Dorian Gray
Le 01/09/2010 à 17:46Par Elodie Leroy
Notre avis
On attendait avec une certaine curiosité cette relecture à la sauce moderne du Portrait de Dorian Gray, le chef d'oeuvre d'Oscar Wilde, d'autant que le film se dote d'un casting plus qu'alléchant, de Ben Barnes (Les Chroniques de Narnia Chapitre 2 : Le Prince Caspian) en Dorian Gray à Colin Firth (A Single Man) en Lord Henry Wotton, en passant par Rebecca Hall (Vicky Cristina Barcelona, The Town), Ben Chaplin (La Ligne Rouge) et Fiona Shaw (la saga Harry Potter). Le réalisateur Oliver Parker est un familier de l'oeuvre de Wilde puisqu'on lui doit déjà les transpositions au cinéma de deux pièces de l'auteur, Un Mari idéal (1999) et L'Importance d'être constant (2002). Malheureusement, le cinéaste échoue à insuffler l'"âme" du roman à un film qui peine à se définir, coincé qu'il est entre les exigences contradictoires du thriller sulfureux et mystique et la série B pour ados.
L'ouverture horrifique du film annonce la couleur : au cas où son public ne serait pas porté sur la littérature, Dorian Gray cherche à capter son attention dès les premières secondes avec une séquence choc montrant le personnage titre en plein meurtre. Le scénario se révèle par la suite plutôt fidèle à celui du roman, de l'arrivée du jeune Dorian dans la haute société londonienne à son remodelage par Lord Henry Wotton qui lui souffle avec perversité son idéologie hédoniste et cynique, puis la descente aux enfers du jeune homme à mesure que le portrait se modifie au gré de ses (mauvaises) actions. S'il faut reconnaître une qualité à ce Dorian Gray, c'est de tenir plutôt bien ses promesses dès lors qu'il s'agit d'enchaîner les scènes érotiques traduisant la plongée du personnage dans une vie de débauche. Épaulé par un travail esthétique convenable, Oliver Parker filme ses acteurs avec une certaine sensualité même si l'on eût espéré une atmosphère plus trouble et une réalisation plus raffinée, notamment lorsque le film dépeint les rapports homosexuels entre Dorian et Basil. Ben Barnes, dont le charme n'est plus à prouver, réussit plutôt bien à traduire la transformation intérieure du personnage titre, passant de l'innocence au cynisme avec une certaine aisance et sans jamais verser dans la caricature. De Colin Firth à Ben Chaplin, les acteurs secondaires se montrent eux aussi à la hauteur, à l'exception peut-être de Rachel Hurd-Wood (Le Parfum) en Sybil Vane qui - à la décharge de la jeune comédienne - ne bénéficie malheureusement pas d'un matériau convenable en termes d'écriture - la scène de séparation, tragique dans le roman, ne distille tristement aucune tension dramatique dans le film.

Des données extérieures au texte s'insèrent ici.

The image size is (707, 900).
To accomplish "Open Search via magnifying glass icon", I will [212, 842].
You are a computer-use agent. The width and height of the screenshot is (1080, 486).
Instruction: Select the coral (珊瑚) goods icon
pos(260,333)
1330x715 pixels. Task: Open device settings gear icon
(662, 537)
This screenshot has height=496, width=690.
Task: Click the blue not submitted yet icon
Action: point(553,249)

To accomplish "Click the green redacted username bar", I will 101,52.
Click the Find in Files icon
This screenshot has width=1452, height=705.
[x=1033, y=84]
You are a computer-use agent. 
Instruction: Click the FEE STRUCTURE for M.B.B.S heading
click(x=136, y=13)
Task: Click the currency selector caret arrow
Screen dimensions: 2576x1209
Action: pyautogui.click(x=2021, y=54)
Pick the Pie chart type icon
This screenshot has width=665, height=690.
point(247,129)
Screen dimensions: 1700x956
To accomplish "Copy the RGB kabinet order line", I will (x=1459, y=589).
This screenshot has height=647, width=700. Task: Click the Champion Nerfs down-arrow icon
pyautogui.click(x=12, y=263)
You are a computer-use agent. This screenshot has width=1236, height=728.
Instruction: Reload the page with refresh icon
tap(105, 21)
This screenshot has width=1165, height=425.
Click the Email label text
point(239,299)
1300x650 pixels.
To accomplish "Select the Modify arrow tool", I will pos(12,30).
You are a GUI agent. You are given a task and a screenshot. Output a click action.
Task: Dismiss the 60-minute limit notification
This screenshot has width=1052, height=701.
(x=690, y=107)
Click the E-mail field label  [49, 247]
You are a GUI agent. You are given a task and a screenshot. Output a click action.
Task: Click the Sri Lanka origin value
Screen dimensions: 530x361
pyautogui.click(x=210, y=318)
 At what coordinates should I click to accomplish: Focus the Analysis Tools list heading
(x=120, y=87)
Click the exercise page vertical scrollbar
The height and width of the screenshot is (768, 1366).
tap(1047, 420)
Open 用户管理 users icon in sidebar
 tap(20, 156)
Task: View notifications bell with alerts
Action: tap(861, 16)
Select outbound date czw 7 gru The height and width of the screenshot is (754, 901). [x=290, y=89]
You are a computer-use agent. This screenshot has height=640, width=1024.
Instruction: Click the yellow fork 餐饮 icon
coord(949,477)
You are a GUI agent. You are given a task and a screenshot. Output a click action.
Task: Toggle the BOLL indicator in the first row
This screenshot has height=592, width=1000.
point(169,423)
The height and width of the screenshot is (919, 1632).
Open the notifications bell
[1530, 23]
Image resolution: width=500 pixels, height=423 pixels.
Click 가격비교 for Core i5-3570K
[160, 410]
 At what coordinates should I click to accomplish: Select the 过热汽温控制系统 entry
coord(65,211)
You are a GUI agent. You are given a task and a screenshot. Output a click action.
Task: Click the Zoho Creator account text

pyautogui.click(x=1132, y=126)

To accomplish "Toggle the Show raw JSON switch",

Mais là où le bât blesse le plus sérieusement, c'est dès lors qu'intervient le fameux portrait... A trop vouloir en faire de ce dernier et du grenier dans lequel il est entreposé des personnages du film, Oliver Parker sombre dans le film de croque-mitaine de base, la métamorphose du portrait s'effectuant à coup de râles dignes d'une mauvaise série B et de transformations numériques plombées par un budget visiblement restreint. Le film semble constamment hésiter sur le genre auquel il doit appartenir et perd au final toute la substance du roman, se réduisant dans sa dernière demi-heure à un film d'horreur bas-de-gamme là où nous attendions davantage de poésie noire, de voyage introspectif, de questionnement mystico-existentiel à la manière du Parfum, sublimement adapté il y a quelques années par un Tom Tykver autrement plus inspiré.
Tout juste sauvé par ses (bons) comédiens, Dorian Gray se regarde sans ennui mais laisse la désagréable impression d'avoir assisté à un massacre en règle d'une oeuvre pourtant majeure de la littérature fantastique - et de la littérature tout court. Dommage.